My question is. Is it legal for a town to not allow public comment? I am planning on attending a meeting in the future to talk about these concerns and others, but I wanted to check with you first.

Answer

Unfortunately, New York’s Open Meetings Law does not require a public comment period at a town board meeting. The New York Coalition For Open Government is seeking to change the law to make public comments mandatory.

Whether they want to allow public comments at their meetings is up to each town board. That being said, if public comments were allowed previously in order to take them away, there should have been a resolution filed to change the existing policy with a public discussion and vote on the issue. The question this raises is when was eliminating public comments discussed, who made the decision to eliminate them, and when?

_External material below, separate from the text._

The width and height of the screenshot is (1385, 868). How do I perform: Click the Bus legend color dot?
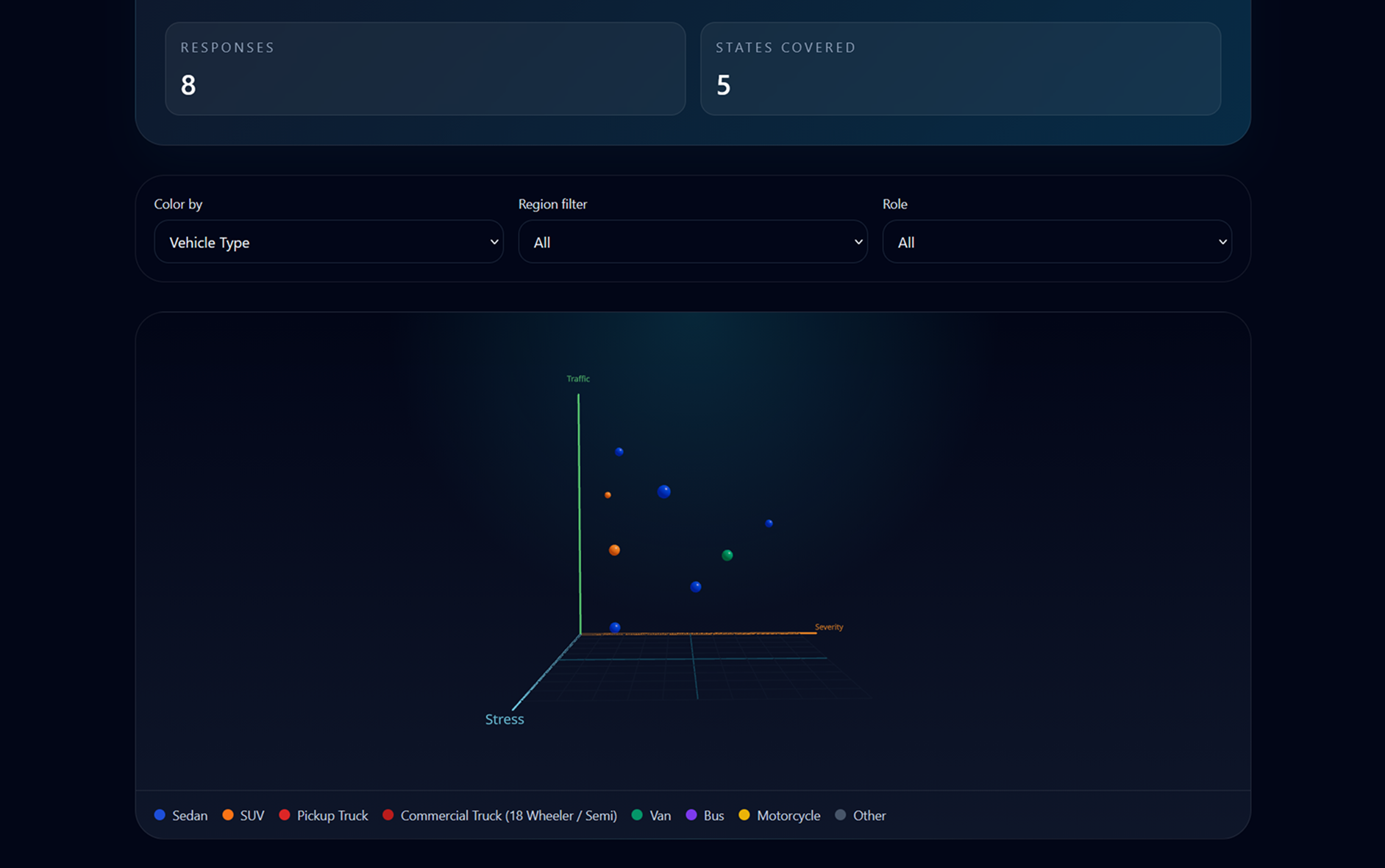[x=691, y=815]
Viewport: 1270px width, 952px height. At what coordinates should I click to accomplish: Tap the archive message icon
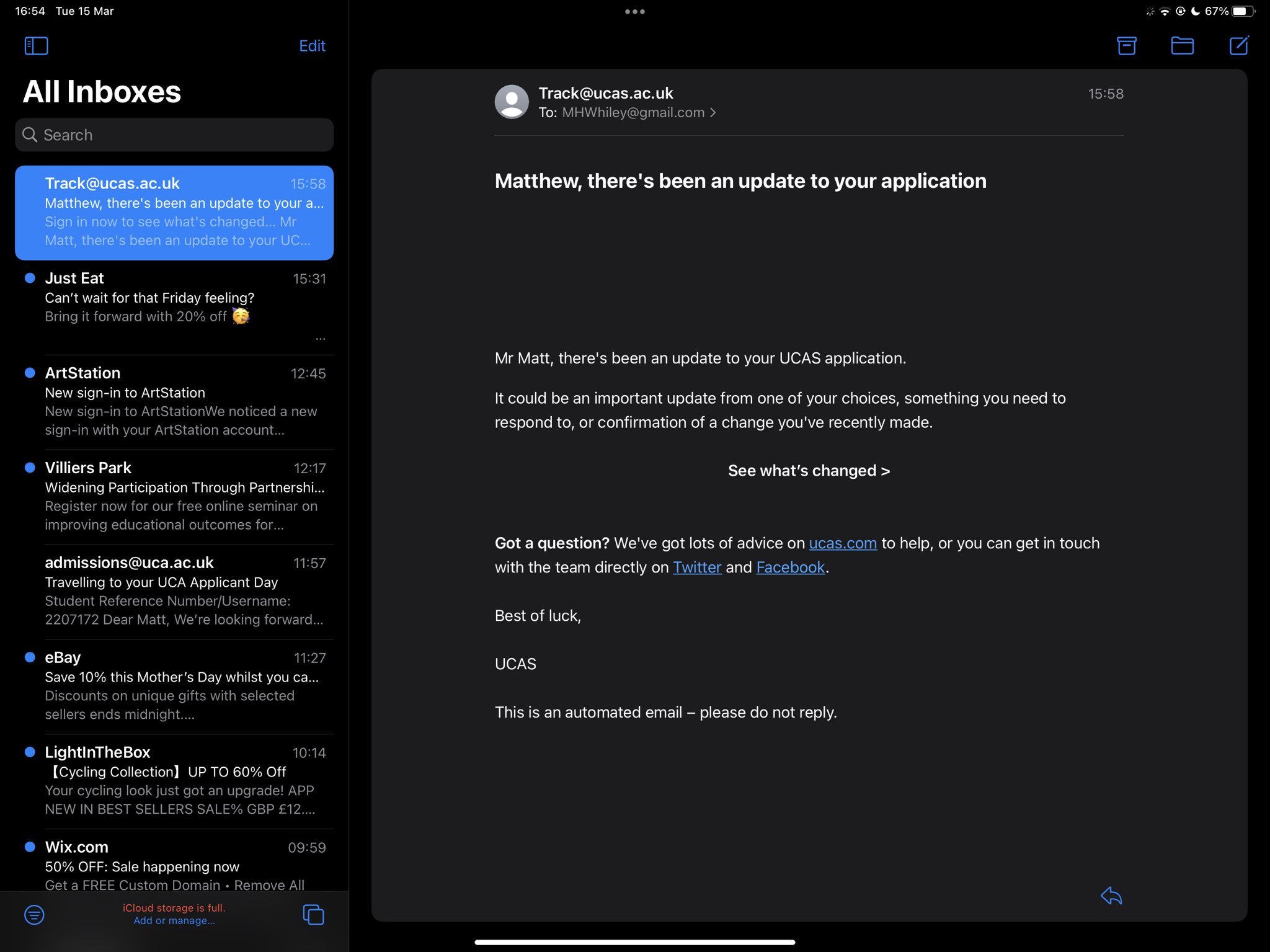click(x=1126, y=45)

You can ask the town board members in an email to explain why public comments have been removed and who made the decision to do so? This is a great issue for you to raise and cause a ruckus about as everyone understands the importance in a Democracy of the right to speak to your elected officials and to be heard. Start a petition drive to bring back public comments and get a group of people to attend a meeting with their mouths muzzled as a protest. Perhaps you can interest a local news reporter in doing an article about this issue?

I also looked at the town website, and they are not posting meeting documents online at least 24 hours prior to the meeting as required by the Open Meetings Law. Posting a one-page agenda with meeting topics is not sufficient. The public has the right to see the resolutions the town board will be voting on and all other meeting documents prior to the meeting.